• _Work to be completed_: Please reply with one number only: how many lines in the entries below contain the string "computer".

• _Collected data_:
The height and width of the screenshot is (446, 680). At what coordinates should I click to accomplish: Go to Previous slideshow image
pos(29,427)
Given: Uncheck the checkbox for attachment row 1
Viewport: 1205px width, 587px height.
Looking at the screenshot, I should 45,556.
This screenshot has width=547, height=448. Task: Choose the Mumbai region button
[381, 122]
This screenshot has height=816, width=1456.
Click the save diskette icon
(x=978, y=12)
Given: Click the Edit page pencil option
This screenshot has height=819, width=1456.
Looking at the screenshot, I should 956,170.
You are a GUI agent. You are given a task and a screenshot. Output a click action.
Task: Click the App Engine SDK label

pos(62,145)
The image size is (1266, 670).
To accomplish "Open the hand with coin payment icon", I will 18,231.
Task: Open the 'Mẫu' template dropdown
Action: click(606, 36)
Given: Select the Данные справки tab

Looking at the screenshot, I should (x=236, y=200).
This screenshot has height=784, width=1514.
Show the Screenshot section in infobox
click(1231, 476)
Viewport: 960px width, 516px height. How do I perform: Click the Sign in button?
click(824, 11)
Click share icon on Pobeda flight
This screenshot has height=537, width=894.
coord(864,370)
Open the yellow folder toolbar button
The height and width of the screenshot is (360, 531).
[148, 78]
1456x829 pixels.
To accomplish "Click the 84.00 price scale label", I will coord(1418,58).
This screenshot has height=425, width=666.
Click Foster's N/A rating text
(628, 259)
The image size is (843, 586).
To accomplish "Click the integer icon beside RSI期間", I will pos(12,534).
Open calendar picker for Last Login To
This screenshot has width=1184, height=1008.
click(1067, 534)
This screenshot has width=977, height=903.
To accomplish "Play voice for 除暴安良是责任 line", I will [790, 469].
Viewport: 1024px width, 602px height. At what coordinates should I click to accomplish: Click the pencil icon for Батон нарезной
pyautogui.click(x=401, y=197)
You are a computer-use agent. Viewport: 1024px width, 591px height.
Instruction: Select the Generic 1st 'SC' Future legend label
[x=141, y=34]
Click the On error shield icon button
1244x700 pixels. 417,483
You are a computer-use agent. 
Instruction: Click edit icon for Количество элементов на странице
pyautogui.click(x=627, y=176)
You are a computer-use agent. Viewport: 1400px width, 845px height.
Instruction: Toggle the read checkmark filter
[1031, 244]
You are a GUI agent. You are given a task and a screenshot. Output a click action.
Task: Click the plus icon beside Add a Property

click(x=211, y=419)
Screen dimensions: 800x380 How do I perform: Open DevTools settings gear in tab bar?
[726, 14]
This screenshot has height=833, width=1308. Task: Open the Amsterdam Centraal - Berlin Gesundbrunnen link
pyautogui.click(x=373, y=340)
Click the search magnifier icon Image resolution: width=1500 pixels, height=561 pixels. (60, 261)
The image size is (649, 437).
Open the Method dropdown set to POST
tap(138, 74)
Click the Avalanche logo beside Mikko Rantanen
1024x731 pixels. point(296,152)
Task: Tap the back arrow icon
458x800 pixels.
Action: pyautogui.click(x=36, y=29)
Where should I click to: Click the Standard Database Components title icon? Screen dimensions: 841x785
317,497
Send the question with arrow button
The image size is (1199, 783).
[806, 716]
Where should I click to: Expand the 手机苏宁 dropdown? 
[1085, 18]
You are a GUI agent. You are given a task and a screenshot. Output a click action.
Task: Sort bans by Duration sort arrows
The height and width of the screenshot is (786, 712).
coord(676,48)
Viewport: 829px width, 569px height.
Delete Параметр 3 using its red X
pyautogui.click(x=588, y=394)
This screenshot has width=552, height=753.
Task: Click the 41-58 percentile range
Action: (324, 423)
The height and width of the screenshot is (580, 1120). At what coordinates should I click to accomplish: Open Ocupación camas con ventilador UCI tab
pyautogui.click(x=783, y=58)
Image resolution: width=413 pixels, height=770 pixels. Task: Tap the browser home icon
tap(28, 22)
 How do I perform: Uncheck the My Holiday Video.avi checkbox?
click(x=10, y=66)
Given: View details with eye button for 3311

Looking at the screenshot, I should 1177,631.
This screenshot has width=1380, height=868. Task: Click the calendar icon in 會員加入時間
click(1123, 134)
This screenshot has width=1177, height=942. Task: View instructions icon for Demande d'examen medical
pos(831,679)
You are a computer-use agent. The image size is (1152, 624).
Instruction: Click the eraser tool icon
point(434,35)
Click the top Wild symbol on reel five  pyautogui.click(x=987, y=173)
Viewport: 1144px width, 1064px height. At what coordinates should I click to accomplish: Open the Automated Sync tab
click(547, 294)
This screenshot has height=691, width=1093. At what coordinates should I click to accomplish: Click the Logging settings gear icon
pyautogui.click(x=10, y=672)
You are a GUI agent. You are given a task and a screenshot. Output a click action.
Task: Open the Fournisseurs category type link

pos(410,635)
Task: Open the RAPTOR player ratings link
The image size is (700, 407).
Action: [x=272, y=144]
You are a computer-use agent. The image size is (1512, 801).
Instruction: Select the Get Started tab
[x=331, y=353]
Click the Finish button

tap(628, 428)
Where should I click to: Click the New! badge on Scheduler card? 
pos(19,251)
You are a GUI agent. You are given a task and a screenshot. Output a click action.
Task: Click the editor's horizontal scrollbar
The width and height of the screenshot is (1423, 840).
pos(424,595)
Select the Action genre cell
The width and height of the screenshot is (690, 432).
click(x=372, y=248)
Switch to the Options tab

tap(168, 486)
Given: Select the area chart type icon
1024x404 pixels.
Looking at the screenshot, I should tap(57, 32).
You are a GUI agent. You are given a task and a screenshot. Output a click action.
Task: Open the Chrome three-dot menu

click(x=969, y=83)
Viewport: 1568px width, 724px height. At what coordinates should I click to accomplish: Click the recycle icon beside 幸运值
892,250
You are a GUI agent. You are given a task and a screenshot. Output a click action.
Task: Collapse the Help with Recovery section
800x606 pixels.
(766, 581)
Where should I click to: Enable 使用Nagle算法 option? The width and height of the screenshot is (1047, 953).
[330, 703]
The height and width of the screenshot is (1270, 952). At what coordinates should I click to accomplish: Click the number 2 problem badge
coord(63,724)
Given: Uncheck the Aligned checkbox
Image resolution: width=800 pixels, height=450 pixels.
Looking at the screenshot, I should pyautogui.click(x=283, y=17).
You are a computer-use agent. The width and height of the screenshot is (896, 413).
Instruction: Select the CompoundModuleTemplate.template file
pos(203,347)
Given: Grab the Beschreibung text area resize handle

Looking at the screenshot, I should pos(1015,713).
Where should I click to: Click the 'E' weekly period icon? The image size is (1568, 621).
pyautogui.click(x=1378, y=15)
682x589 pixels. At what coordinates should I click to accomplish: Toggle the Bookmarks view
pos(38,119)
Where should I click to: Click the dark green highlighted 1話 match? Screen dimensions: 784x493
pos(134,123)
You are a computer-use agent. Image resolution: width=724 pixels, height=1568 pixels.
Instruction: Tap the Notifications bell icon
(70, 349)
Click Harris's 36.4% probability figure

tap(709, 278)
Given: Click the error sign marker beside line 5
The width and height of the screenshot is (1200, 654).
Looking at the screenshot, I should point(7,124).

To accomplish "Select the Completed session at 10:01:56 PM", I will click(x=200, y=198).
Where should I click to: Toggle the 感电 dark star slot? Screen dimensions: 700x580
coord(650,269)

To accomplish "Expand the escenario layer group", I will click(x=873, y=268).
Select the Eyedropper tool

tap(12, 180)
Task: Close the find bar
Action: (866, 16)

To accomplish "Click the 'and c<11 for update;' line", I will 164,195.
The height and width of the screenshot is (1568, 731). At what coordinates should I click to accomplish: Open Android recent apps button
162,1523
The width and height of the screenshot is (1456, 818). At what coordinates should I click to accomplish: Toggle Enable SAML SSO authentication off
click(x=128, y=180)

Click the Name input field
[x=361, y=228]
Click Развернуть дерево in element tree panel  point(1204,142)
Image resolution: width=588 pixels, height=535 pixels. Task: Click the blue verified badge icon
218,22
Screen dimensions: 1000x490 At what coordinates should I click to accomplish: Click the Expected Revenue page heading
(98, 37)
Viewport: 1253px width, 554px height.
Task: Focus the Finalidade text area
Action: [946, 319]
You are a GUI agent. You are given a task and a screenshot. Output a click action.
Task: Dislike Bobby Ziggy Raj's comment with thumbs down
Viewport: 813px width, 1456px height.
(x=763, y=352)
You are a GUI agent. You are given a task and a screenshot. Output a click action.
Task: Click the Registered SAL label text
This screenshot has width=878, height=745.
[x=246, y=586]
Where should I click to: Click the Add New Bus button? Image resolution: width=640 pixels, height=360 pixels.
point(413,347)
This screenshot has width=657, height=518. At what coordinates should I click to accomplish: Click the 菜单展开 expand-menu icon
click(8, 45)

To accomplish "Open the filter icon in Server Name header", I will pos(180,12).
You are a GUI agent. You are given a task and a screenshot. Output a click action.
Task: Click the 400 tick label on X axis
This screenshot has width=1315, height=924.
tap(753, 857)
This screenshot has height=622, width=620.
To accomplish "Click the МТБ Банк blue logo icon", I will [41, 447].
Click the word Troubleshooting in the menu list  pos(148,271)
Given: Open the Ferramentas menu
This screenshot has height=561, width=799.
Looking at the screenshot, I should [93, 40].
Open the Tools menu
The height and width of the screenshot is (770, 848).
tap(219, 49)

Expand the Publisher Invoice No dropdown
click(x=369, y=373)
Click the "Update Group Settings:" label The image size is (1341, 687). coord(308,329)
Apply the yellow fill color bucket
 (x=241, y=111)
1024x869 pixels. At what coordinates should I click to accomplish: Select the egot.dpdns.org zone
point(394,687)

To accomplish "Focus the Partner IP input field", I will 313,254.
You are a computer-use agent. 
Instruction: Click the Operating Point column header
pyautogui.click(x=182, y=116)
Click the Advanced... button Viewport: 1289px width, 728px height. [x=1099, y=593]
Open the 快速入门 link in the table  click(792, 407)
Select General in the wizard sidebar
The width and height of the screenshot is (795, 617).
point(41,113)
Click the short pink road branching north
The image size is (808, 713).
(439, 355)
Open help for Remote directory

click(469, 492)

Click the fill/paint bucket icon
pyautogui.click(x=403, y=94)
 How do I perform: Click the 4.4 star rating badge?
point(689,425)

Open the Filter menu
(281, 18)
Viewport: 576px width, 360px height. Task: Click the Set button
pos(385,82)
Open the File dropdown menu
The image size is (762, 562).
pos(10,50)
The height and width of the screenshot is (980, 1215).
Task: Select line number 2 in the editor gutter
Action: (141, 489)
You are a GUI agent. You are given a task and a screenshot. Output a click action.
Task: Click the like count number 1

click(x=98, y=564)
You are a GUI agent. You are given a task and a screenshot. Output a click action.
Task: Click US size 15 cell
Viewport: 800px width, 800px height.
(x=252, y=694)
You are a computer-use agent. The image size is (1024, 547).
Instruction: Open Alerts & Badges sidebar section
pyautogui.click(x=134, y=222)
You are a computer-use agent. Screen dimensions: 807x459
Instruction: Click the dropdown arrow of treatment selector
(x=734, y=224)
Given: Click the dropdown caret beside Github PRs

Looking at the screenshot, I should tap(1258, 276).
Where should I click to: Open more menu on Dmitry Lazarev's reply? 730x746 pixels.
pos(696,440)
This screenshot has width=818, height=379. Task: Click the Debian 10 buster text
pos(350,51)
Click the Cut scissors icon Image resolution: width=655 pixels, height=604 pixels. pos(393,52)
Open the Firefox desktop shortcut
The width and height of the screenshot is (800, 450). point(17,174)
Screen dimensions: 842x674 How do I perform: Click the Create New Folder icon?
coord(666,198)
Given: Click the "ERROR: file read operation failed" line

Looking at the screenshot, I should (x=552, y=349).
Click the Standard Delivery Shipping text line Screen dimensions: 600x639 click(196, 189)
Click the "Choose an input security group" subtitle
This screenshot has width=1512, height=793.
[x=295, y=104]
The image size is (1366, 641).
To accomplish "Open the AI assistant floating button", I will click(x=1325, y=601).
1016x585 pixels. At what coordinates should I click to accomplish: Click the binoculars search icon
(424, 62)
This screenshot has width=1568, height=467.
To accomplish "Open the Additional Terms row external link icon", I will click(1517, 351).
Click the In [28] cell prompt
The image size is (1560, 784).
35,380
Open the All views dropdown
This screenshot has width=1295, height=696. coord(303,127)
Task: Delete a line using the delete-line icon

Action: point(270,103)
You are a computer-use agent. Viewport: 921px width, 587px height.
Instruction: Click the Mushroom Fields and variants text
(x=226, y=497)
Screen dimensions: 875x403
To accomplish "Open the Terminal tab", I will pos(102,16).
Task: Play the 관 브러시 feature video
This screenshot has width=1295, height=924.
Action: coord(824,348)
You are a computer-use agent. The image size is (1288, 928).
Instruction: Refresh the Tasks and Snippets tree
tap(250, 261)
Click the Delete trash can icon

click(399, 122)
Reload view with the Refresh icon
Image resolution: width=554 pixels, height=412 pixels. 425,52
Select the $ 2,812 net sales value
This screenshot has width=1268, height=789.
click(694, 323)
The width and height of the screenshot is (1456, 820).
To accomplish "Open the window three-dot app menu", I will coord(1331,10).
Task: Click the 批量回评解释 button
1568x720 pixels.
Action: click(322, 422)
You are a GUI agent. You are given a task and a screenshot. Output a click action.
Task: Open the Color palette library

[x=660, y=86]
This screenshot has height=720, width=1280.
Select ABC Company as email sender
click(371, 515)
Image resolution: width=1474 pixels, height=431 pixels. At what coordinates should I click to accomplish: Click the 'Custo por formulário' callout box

• _Result of this task_: 12